1. Clone & create virtual environment

git clone <repo-url> pdfa-parser
cd pdfa-parser
python -m venv .venv
# Windows
.venv\Scripts\activate
# Linux / macOS
source .venv/bin/activate

2. Install the package (editable + dev dependencies)

# Using uv (recommended)
uv pip install -e ".[dev]"

# Or plain pip
pip install -e ".[dev]"

3. Install binaries

The automated setup script downloads GhostScript and VeraPDF into src/bin/:

python scripts/setup_binaries.py          # both
python scripts/setup_binaries.py --gs      # GhostScript only
python scripts/setup_binaries.py --verapdf # VeraPDF only

Prerequisites for the script:

Binary Windows requirement Unix requirement
GhostScript 7-Zip on PATH (7z) tar (pre-installed)
VeraPDF Java ≥ 11 on PATH Java ≥ 11 on PATH

Tip: You can also install GhostScript / VeraPDF manually and copy (or symlink) the executables into src/bin/ghostscript/ and src/bin/verapdf/.


Quick start

Python API

from pdfa_parser import create_parser

# Create a parser with default adapters
parser = create_parser()                    # GhostScript + VeraPDF
parser = create_parser(with_verapdf=False)  # GhostScript only

# Convert PDF to PDF/A-2
parser.convert("input.pdf", "output_pdfa.pdf")

# Validate a file
result = parser.validate("output_pdfa.pdf", flavour="2b")
print(result.compliant)   # True / False
print(result.profile)     # "PDF/A-2B validation profile"

# One-shot: convert then validate
result = parser.convert_and_validate("input.pdf", "output_pdfa.pdf")
assert result.compliant

Async API

Every method has an a_ prefix async twin:

import asyncio
from pdfa_parser import create_parser

async def main():
    parser = create_parser()
    await parser.a_convert("input.pdf", "output.pdf")
    result = await parser.a_validate("output.pdf")
    print(result.compliant)

asyncio.run(main())

CLI

# Basic conversion
python -m pdfa_parser input.pdf output.pdf

# With validation
python -m pdfa_parser input.pdf output.pdf --validate

# PDF/A level 1, flavour 1b
python -m pdfa_parser input.pdf output.pdf --level 1 --validate --flavour 1b

Advanced usage

Custom adapters

from pdfa_parser import IBaseAdapter, BinaryExecuter, PdfParser
from pathlib import Path

class MyGSAdapter(IBaseAdapter):
    def get_binary_path(self) -> Path:
        return Path("/usr/local/bin/gs")

parser = PdfParser(
    gs_executer=BinaryExecuter(MyGSAdapter()),
    pdfa_level=3,
    extra_gs_args=("-dQUIET",),
)

Custom PDF/A level & extra GhostScript flags

parser = create_parser(pdfa_level=3, extra_gs_args=("-dQUIET", "-r300"))

Testing

# Unit tests (no binaries required) – always runnable
pytest tests/test_unit.py -v

# Integration tests (require GhostScript + VeraPDF in src/bin/)
pytest tests/test_integration.py -v

# Everything
pytest -v

Test coverage summary

Suite Tests Requires binaries What it covers
test_unit.py 26 No Helpers, XML parsing, arg building, mocked convert/validate, async, factory
test_integration 20 Yes Real conversion (portrait, landscape, color, multi-page, text-heavy), VeraPDF validation, round-trip, async, PDF/A-1b

Integration tests generate various PDF types using reportlab (portrait, landscape, coloured shapes, multi-page, text-heavy) and run them through the full GhostScript → VeraPDF pipeline.
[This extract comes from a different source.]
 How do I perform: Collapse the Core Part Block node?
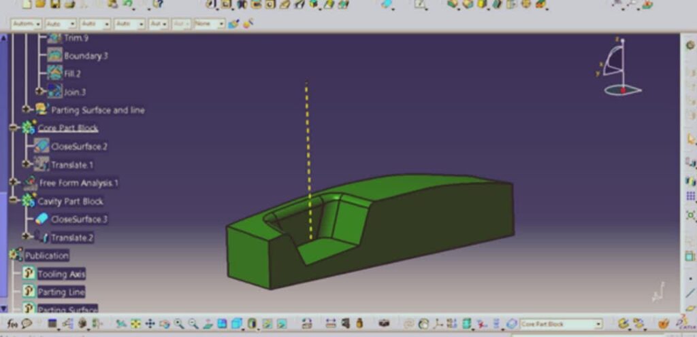[x=14, y=128]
Tests are auto-skipped when binaries are missing.


License

See LICENSE.

Project details


Download files

Download the file for your platform. If you're not sure which to choose, learn more about installing packages.

Source Distribution

pdfa_parser-1.0.0b1.tar.gz (33.4 kB view details)

Uploaded Source

Built Distribution

If you're not sure about the file name format, learn more about wheel file names.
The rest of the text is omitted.